OneDrive for Business has lots of reasons to be the file sync and sharing technology for nonprofits. For one thing, it’s free! But until now, the product lacked an important feature. Now, it’s got it.
What bothered me about OneDrive for Business was its basis in personal file sharing and sync. There was no central repository. Everything was on the personal cloud-based drive of one user or another. It was possible, of course, to build those repositories in SharePoint. But then you had two systems that didn’t talk to each other. Plus, once you let users go in SharePoint, things stop being simple. But now, a tiny change has got OneDrive for Business and SharePoint communicating.
If you have OneDrive for Business, and if it’s got the latest update, the main Documents page has a new item in the left-hand column, called “Site Folders.” Click on this link and you will get a list of all the SharePoint document libraries that you are following. Following is pretty simple. When you’re on a SharePoint documents library page, you just click the FOLLOW link. It’s by the star in the upper right-hand corner. After that, whenever you want to go directly to that documents library page from inside OneDrive for Business, you just click on “Site Folders” and then click on the library.
This means that you can stay inside OneDrive for Business and do a bunch of stuff. Share files inside and outside your organization. Access files from all your devices. Sync with files on your devices, if you want. And now, you, and others, can also access document libraries that can serve as archives, repositories, team document collections, whatever, without having to switch over to SharePoint.

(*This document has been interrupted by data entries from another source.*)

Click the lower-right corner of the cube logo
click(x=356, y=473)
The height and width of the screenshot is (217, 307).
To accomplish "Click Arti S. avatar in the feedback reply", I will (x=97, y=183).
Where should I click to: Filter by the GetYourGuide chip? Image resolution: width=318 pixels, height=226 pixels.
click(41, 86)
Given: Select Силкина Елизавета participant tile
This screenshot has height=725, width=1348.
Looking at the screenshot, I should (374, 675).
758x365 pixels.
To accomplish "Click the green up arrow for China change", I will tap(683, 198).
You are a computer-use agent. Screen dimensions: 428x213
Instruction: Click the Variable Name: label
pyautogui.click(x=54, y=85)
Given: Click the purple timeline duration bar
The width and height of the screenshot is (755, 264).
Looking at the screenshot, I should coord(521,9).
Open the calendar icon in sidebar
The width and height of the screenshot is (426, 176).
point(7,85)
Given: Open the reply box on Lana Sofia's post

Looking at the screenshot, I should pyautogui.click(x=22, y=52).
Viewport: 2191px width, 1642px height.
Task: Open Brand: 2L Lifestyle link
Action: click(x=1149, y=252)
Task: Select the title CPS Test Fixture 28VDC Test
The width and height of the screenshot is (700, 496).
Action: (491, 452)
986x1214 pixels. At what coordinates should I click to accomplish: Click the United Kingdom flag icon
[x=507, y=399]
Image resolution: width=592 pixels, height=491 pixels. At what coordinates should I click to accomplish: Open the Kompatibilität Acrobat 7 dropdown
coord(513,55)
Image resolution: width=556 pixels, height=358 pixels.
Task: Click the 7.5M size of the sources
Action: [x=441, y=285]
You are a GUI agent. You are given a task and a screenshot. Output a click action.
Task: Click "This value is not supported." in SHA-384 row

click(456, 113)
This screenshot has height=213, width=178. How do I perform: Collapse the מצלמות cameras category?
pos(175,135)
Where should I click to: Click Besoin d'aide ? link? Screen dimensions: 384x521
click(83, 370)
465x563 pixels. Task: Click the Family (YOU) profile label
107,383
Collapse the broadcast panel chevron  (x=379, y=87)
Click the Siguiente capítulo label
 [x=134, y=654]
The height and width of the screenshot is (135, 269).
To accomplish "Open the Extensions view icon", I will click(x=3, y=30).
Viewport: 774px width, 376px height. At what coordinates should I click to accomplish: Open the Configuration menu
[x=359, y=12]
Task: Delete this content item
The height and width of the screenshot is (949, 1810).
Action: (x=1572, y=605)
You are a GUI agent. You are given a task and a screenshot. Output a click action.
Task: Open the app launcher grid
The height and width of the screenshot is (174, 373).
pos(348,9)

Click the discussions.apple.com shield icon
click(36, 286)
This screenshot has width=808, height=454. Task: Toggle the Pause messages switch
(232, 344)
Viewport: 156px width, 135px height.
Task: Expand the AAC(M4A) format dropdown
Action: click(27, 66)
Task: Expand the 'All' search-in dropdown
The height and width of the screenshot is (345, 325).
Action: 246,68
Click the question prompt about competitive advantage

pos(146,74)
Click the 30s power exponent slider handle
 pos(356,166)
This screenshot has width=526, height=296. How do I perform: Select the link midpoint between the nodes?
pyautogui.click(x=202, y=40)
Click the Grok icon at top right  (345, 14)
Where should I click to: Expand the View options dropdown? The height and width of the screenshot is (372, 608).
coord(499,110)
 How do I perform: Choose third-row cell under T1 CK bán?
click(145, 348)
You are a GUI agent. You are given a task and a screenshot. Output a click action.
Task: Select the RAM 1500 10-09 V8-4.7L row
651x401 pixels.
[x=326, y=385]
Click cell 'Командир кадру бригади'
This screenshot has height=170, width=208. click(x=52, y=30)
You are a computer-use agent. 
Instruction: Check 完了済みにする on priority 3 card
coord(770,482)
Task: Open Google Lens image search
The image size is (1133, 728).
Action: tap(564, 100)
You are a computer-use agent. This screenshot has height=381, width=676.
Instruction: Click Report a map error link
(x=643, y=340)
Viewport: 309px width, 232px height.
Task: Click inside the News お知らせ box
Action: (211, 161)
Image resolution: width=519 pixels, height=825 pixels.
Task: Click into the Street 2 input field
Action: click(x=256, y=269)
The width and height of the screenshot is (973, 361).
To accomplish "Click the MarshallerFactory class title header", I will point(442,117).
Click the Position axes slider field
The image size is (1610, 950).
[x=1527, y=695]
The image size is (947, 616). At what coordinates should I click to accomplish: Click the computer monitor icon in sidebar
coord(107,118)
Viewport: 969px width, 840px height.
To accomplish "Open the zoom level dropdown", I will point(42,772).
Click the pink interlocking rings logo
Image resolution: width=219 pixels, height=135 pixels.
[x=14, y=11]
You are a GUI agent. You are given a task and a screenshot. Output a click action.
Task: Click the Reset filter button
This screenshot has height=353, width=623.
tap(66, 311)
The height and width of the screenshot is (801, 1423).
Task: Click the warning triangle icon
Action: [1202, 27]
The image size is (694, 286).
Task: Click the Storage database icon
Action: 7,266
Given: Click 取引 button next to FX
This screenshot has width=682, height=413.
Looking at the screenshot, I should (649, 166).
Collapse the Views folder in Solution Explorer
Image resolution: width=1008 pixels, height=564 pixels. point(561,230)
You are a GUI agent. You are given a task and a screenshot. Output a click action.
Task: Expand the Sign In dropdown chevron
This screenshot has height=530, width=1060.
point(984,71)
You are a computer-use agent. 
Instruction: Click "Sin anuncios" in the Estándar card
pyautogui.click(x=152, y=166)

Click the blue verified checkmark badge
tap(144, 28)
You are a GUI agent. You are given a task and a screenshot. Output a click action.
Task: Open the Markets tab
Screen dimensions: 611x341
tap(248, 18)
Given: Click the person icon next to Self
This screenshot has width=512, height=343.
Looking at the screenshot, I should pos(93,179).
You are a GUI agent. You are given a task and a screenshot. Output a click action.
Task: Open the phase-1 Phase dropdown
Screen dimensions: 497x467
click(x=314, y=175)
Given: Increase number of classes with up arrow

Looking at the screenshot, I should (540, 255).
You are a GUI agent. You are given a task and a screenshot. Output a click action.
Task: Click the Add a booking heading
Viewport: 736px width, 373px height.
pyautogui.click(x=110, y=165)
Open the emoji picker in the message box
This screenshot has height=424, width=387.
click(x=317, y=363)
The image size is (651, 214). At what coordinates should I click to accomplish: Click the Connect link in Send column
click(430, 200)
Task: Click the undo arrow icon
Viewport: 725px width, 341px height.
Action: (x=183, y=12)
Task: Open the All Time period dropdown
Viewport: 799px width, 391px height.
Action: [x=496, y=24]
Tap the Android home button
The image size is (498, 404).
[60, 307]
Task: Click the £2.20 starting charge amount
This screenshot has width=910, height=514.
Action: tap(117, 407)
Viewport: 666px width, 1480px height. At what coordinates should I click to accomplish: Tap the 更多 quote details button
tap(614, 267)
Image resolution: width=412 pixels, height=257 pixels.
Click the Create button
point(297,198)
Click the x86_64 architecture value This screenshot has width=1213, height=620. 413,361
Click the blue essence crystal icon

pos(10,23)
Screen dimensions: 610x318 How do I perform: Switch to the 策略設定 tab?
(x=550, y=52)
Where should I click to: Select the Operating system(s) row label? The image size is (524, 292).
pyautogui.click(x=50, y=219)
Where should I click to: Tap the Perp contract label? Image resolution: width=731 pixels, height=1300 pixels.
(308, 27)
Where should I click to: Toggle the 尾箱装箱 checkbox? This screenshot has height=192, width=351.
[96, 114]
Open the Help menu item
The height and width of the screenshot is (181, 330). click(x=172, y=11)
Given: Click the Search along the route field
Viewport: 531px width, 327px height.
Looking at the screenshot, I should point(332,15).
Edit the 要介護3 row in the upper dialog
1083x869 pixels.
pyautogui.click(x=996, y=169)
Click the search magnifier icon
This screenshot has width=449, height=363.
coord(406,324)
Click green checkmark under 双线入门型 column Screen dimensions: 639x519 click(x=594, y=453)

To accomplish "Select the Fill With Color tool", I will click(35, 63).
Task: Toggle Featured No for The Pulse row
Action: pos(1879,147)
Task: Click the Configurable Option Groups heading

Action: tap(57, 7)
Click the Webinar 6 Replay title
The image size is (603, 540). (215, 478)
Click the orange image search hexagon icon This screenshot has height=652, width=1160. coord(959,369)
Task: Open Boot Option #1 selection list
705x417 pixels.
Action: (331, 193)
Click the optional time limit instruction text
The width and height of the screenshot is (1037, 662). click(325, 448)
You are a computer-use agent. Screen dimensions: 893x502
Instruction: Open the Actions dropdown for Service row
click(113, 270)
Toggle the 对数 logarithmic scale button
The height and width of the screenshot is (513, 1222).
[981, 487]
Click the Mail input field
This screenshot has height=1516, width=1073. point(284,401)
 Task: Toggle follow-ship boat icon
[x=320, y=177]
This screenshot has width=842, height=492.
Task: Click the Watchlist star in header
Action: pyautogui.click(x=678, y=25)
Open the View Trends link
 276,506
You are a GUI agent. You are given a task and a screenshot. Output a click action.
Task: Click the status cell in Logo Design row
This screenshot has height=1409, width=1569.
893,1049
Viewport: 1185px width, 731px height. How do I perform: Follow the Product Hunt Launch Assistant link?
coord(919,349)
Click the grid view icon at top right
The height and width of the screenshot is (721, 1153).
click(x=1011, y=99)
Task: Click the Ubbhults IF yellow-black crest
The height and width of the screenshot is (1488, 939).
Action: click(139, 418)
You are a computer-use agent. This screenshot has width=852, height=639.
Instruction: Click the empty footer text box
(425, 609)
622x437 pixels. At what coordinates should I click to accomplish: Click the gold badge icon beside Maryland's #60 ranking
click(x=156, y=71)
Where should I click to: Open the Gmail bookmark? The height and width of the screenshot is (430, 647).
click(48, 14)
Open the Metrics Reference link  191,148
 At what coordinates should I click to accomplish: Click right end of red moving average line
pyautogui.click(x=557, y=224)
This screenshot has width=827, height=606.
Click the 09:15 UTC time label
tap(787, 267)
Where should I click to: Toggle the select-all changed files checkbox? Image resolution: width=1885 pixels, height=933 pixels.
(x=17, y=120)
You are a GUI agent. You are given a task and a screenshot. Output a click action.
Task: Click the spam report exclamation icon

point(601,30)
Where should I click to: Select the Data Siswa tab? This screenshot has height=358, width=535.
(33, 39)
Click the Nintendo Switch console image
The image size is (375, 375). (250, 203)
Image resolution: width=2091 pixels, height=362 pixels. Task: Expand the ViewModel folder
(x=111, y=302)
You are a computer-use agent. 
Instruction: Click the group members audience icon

This means you can train your users to do all this things without their having to learn very much about SharePoint. OneDrive for Business has taken a step towards simplifying their product so it can compete with Box, Dropbox and all the other share and sync products whose main virtue is that they are easier to use.
OneDrive for Business Improved Search
Another neat thing is that when you search in OneDrive for Business, it now includes in the search any SharePoint document libraries you’re following. This also makes it much easier to find stuff from inside OneDrive for Business.
Microsoft has lots of changes planned. Here’s a recent Office Blog article about that. Things don’t always show up when they’re announced, however. Some of the features mentioned in the article have arrived on our site. Others have not. And I’m still waiting for my one-terabyte-per-user storage. But Microsoft is moving in the right direction, and, after all, managing the back end of Office 365 can’t be trivial.
More and more changes are coming, too. This is a bit unsettling in some ways. For example, how is OneDrive for Business going to play with the file sharing features of Yammer? So we hope they get it right. But this change is encouraging.